Recorded Future, the Massachusetts firm, reported Tuesday that Chinese-state sponsored group RedDelta had intruded in the networks of the Vatican to gain insight into the negotiating position of the Church ahead of the 2020 renewal of the 2018 China-Vatican provisional agreement, which allows Beijing to name bishops with approval from the pope.
“We believe that this targeting is indicative of both China’s objective in consolidating increased control over the underground Catholic Church within China, and diminishing the perceived influence of the Vatican on Chinese Catholics,” the report says.
Targeting the Vatican, the report continued, was part of China’s ongoing plan to seize control of the country’s underground Catholic church, whose leaders are not approved by the state-run China Patriotic Association.
The status of those churches and questions about who has the power to name bishops are at the crux of the negotiations between China and the Vatican. China also is keeping a close eye on the church’s stance on pro-democracy protests in Hong Kong.
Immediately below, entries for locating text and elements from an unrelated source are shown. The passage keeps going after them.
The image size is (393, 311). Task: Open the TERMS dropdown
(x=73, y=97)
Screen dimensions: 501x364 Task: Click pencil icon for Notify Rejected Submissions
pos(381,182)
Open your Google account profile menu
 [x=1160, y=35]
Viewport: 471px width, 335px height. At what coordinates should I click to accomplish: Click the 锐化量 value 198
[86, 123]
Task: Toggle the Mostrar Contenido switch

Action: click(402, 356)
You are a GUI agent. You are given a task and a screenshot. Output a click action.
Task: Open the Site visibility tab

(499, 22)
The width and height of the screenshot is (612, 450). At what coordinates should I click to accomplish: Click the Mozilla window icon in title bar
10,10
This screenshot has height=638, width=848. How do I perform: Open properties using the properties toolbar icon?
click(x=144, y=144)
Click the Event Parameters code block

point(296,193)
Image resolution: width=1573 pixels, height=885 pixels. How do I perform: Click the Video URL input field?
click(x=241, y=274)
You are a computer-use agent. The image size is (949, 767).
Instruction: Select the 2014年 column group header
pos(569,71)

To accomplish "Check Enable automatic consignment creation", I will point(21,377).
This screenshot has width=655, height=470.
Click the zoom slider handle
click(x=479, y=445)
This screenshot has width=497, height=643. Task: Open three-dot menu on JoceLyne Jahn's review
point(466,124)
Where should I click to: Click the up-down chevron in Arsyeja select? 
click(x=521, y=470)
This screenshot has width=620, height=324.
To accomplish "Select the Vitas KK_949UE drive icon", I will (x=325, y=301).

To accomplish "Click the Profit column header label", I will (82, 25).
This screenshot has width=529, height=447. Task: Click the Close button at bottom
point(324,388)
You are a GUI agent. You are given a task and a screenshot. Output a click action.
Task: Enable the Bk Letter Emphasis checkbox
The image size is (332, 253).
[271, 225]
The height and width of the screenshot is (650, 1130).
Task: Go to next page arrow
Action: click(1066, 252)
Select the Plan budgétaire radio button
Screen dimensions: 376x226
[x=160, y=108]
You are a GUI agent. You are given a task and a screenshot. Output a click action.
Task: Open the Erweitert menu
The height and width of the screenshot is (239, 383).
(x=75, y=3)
The hackers’ methods weren’t particularly sophisticated — one included a common spear phishing tactic — but they are effective, according to the analyst. One “lure” was a condolence letter from Cardinal Pietro Parolin, the Vatican’s Secretary of State, to a leader in the Hong Kong church, a key participant in the upcoming negotiations. Upon opening, the letter infects the opener’s computer.
A spokesman for the Vatican declined to comment. The Chinese Foreign ministry did not immediately respond to a request for comment, but the New York Times, which first reported the story, said a Chinese official denied the report and called the accusations “groundless speculation.”